**Brief**: Shift every coordinate in the answers up by 78, and rewrite the stretch of material from its start through the line containing "(530, 810).", requests included. Leave the pictures out of the answer.

_ _ _

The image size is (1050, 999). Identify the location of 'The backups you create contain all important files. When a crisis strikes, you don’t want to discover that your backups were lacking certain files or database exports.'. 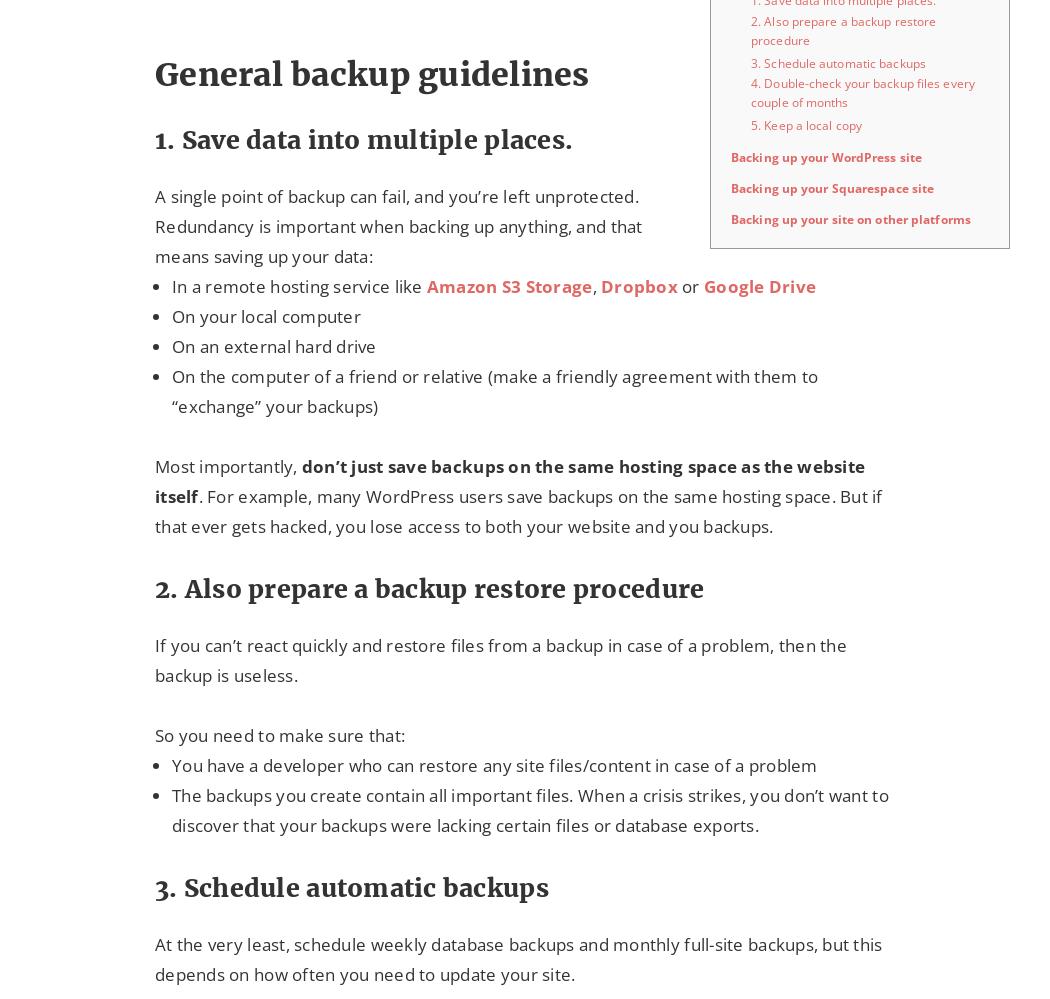
(530, 810).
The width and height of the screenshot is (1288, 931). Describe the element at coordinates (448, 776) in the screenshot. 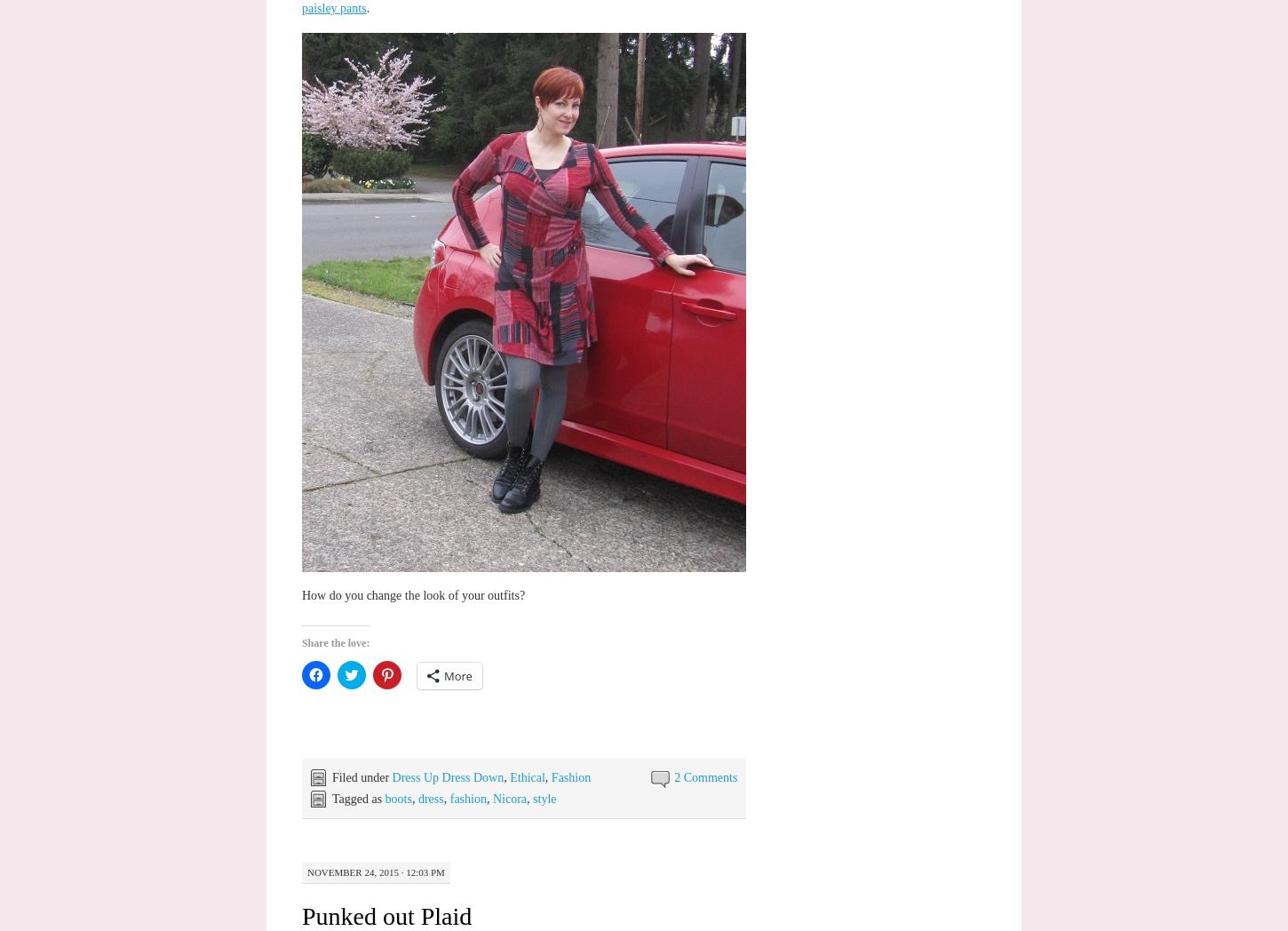

I see `'Dress Up Dress Down'` at that location.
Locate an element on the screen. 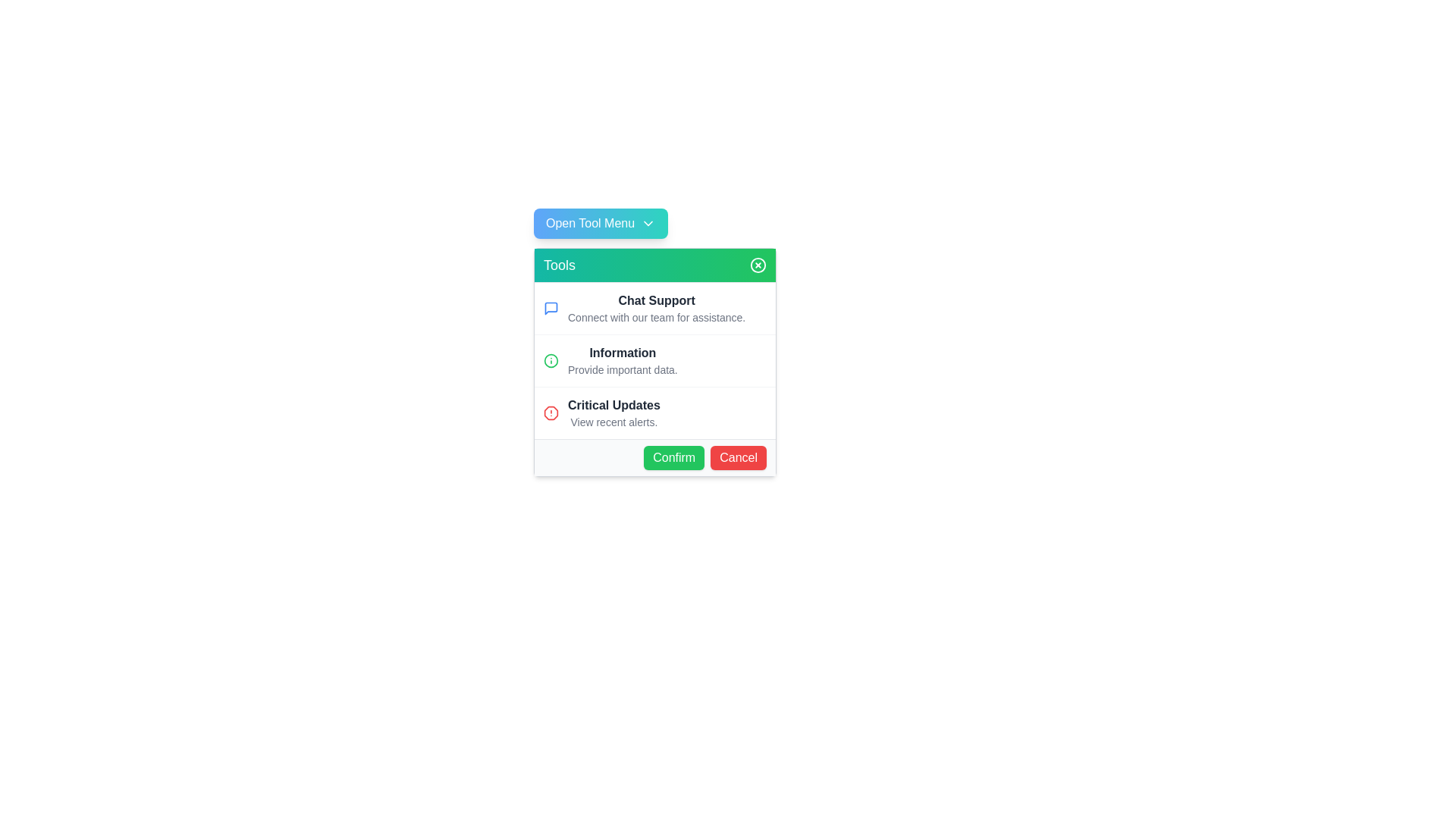  the 'Confirm' button, which is a rectangular button with white text on a green background, located at the bottom of a modal window is located at coordinates (673, 457).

_ _ _

**Correct answer**:
The image size is (1050, 999). Identify the location of 'The backups you create contain all important files. When a crisis strikes, you don’t want to discover that your backups were lacking certain files or database exports.'. 
(608, 888).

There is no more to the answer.